## Supplied passage
━━━━━━━━━━
Opinion
Case No. 3:04-CV-1097(RNC).
August 25, 2006
RULING AND ORDER
Petitioner, a Connecticut inmate proceeding pro se, brings this action for a writ of habeas corpus pursuant to 28 U.S.C. § 2254 challenging his conviction on charges of possession of narcotics with intent to sell and possession of narcotics within 1500 feet of a school. For the reasons that follow, the petition is denied.
I. Standard of Review
Under § 2254, as amended by the Antiterrorism and Effective Death Penalty Act of 1996, a federal court can grant habeas corpus relief to a state prisoner on a claim adjudicated on the merits in state court only when "adjudication of the claim . . . resulted in a decision that was contrary to, or involved an unreasonable application of, clearly established Federal law, as determined by the Supreme Court of the United States." 28 U.S.C. § 2254(d)(1). For purposes of this statute, federal law is "clearly established" if it is found in holdings of the Supreme Court as of the date of the state court decision. Williams v. Taylor, 529 U.S. 362, 412 (2000). The federal law "may be either a generalized standard enunciated in the Court's case law or a bright-line rule designed to effectuate such a standard in a particular context." Kennaugh v. Miller, 289 F.3d 36, 42 (2d Cir. 2002).
A decision is "contrary to" clearly established federal law "if the state court arrives at a conclusion opposite to that reached by [the Supreme] Court on a question of law" or "confronts facts that are materially indistinguishable from a relevant Supreme Court precedent and arrives at a result opposite to [that precedent]." Williams, 529 U.S. at 405. "In either event, a state court ruling is `contrary to' Supreme Court precedent only if it is `diametrically different,' `opposite in character or nature,' or `mutually opposed' to the precedential holding."Lurie v. Wittner, 228 F.3d 113, 127 (2d Cir. 2000) (quotingWilliams, 529 U.S. at 405). The state court need not identify or be aware of the governing precedent so long as the court's reasoning and result do not contradict it. See Early v. Packer, 537 U.S. 3, 8 (2002).
When a state court applies Supreme Court precedent without directly contradicting it, the petitioner's claims should be assessed under the "unreasonable application" prong of § 2254(d)(1). See Lurie, 228 F.3d at 128. A state court decision is an unreasonable application of clearly established federal law "if the state court correctly identifies the governing legal principle from [the Supreme Court's] decisions but unreasonably applies that principle to the facts of the particular case." Bell v. Cone, 535 U.S. 685, 694 (2002). This inquiry focuses "on whether the state court's application of clearly established federal law [was] objectively unreasonable."Id.
━━━━━━━━━━
## Extracted material
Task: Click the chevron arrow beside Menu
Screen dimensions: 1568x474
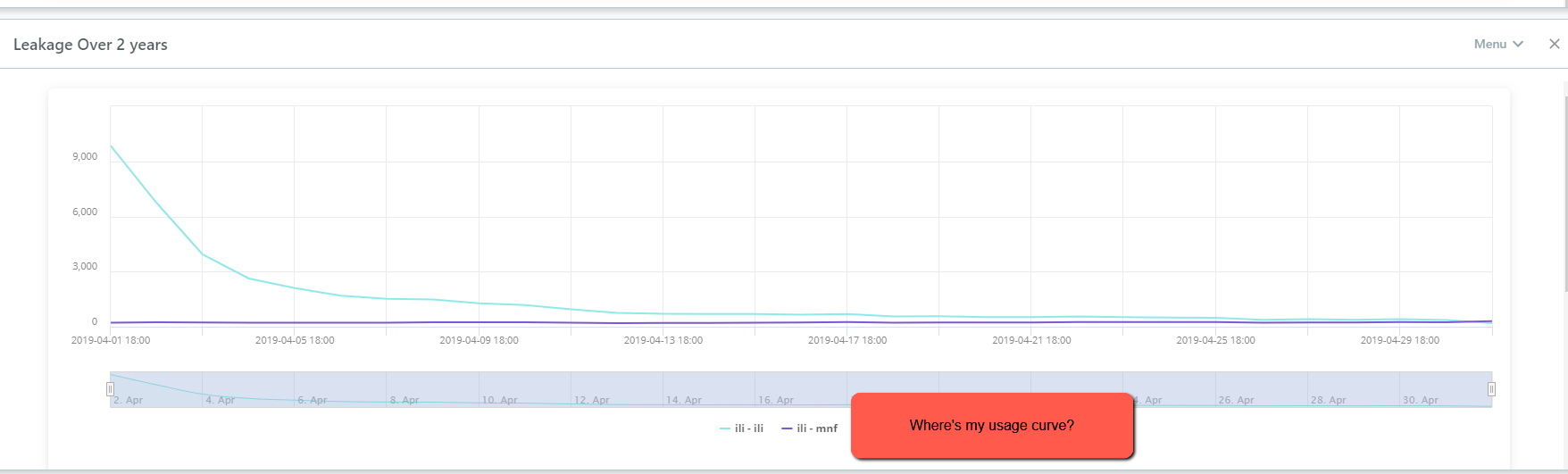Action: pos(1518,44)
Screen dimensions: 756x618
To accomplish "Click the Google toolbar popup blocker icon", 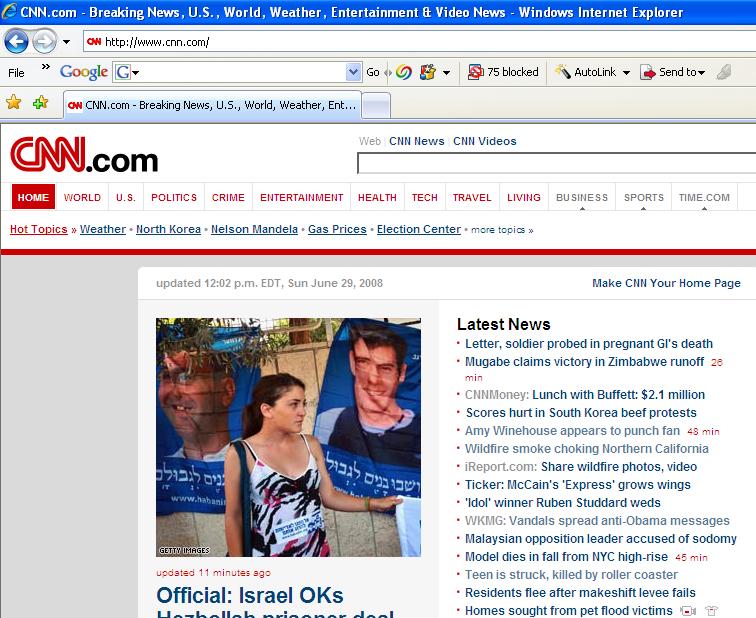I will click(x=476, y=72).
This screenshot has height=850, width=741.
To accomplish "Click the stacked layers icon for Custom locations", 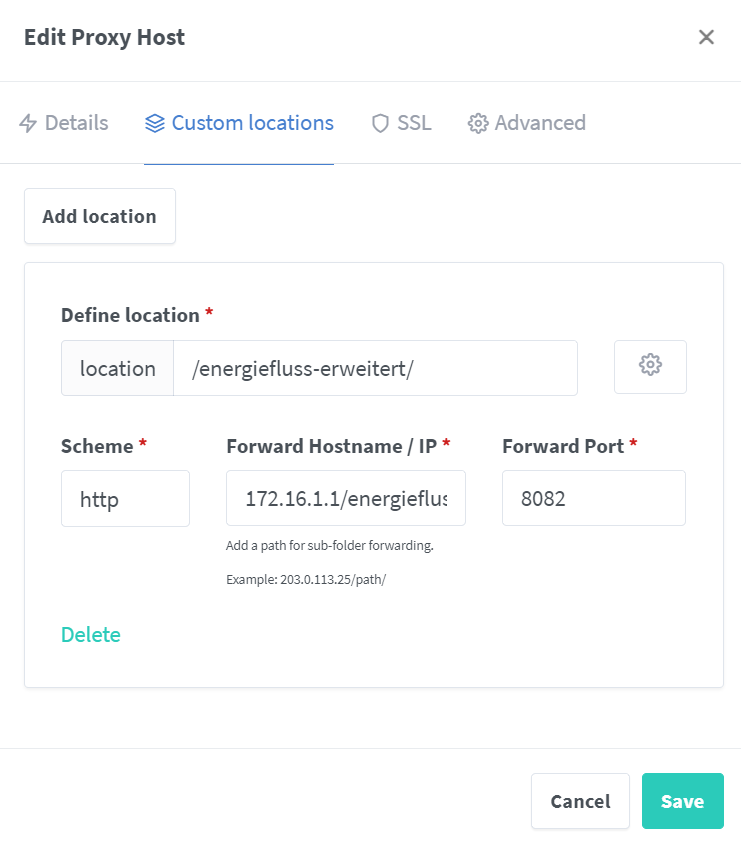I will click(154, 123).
━━━━━━━━━━
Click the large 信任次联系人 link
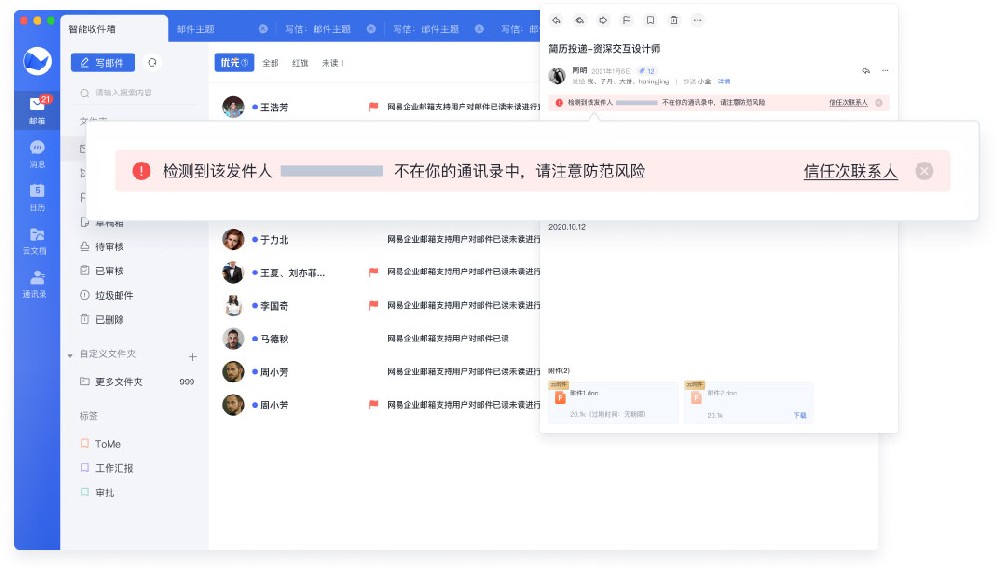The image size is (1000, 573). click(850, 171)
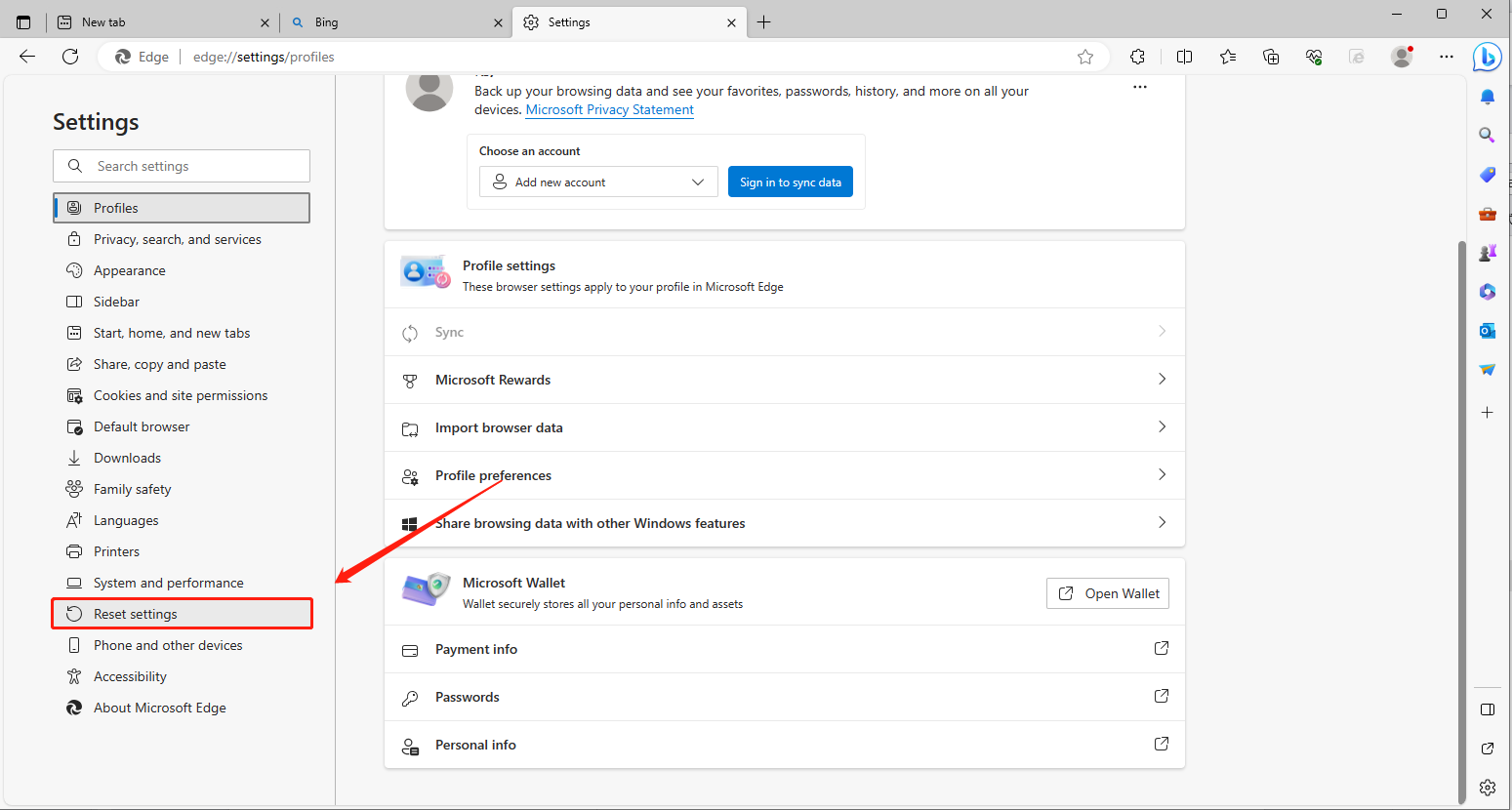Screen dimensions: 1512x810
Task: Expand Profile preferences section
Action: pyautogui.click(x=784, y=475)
━━━━━━━━━━
## Task item A
According to the habeas ruling, what two charges was the petitioner convicted on?
## Task item B
Transcribe the habeas ruling starting at "August 25, 2006" and ending at "petition is denied.".
## Task item C
Summarize the habeas ruling in three sentences.
The data above comes from a different source than the habeas ruling.

## Solution A
Possession of narcotics with intent to sell and possession of narcotics within 1500 feet of a school.

## Solution B
August 25, 2006
RULING AND ORDER
Petitioner, a Connecticut inmate proceeding pro se, brings this action for a writ of habeas corpus pursuant to 28 U.S.C. § 2254 challenging his conviction on charges of possession of narcotics with intent to sell and possession of narcotics within 1500 feet of a school. For the reasons that follow, the petition is denied.

## Solution C
A Connecticut inmate acting pro se sought a writ of habeas corpus under 28 U.S.C. § 2254 to challenge his narcotics convictions, and the petition is denied. Under § 2254 as amended in 1996, a federal court can grant relief on a claim decided on the merits in state court only if the state decision was contrary to, or an unreasonable application of, clearly established federal law as determined by the Supreme Court. A decision is contrary to that law if it is opposite to a Supreme Court holding, and it is an unreasonable application if the state court names the right governing principle but applies it to the facts in an objectively unreasonable way.